2. The brief facts of the prosecution case are as follows:-
3. SI Farooq Ahmad wrote a docket/letter to the police station Shergari for lodging an FIR alleging that he along-with the Constables Riyaz Ahmad, SG Constable Zahoor Ahmad & SPO Sabzar Ahmad were performing patrolling and checking duty at Androoni Haft Chinar Dogar Basti. The respondent herein was found in suspicious circumstances and his personal search was conducted on spot which lead to the recovery of one polythene bag containing Charas like substance wrapped in a maize cone leaves contained in four small packets. Upon this, FIR No. 33 of 2012 came to be registered for offences under Section 8/20 of the NDPS Act which was registered in Police Station Shergari. The prosecution produced in all, seven witnesses to support its case.

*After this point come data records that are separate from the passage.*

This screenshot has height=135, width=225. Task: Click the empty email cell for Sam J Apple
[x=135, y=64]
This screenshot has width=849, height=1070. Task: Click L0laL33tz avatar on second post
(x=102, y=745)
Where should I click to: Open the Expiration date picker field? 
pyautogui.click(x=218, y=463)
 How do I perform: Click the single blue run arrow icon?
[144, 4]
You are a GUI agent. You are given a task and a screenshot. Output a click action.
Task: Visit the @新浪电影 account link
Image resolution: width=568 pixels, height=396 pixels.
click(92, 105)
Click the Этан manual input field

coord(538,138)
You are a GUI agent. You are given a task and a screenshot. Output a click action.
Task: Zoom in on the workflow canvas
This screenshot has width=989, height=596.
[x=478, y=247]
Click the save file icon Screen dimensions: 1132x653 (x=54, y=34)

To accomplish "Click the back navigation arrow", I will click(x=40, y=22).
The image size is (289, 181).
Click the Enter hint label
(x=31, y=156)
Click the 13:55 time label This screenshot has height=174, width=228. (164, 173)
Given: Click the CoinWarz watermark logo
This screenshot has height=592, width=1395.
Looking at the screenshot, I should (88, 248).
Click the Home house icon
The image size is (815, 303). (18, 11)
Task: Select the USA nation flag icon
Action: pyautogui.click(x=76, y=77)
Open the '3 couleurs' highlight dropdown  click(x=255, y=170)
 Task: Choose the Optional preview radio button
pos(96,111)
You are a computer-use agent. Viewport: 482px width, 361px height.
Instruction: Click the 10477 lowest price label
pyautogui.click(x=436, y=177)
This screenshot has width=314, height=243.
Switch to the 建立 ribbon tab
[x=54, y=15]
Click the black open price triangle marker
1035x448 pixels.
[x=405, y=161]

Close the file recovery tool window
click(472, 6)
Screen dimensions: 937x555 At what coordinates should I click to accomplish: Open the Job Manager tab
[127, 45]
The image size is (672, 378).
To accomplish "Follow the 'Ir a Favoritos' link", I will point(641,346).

4. PW-1 Farooq Ahmad has stated that the accused is known to him and that in the month of April 2012 he was posted at Police Station Shergari and he was conducting search at Androoni Haft Chinar where
he stopped the respondent and carried out his personal search which lead to the recovery of the contraband material as referred to hereinabove. Thereafter, PW-1 Farooq Ahmad wrote a docket to the Police Station, pursuant to which SHO and DySP reached the spot. The docket was Exhibit PW-1.
5. In cross examination, this witness has stated that he is ignorant about Section 8, 9, 15, 20, 50 and 57 of the NDPS Act. He further states that the SHO has not recovered seized contraband but the same was recovered by him from the accused and he kept the recovered material with him till the arrival of the SHO. He further stated that he has not prepared the seizure memo of the seized material and that the IO has not obtained his signatures at the time of receiving the seized material from him. He further says that the seized material was neither weighed nor sealed on the spot.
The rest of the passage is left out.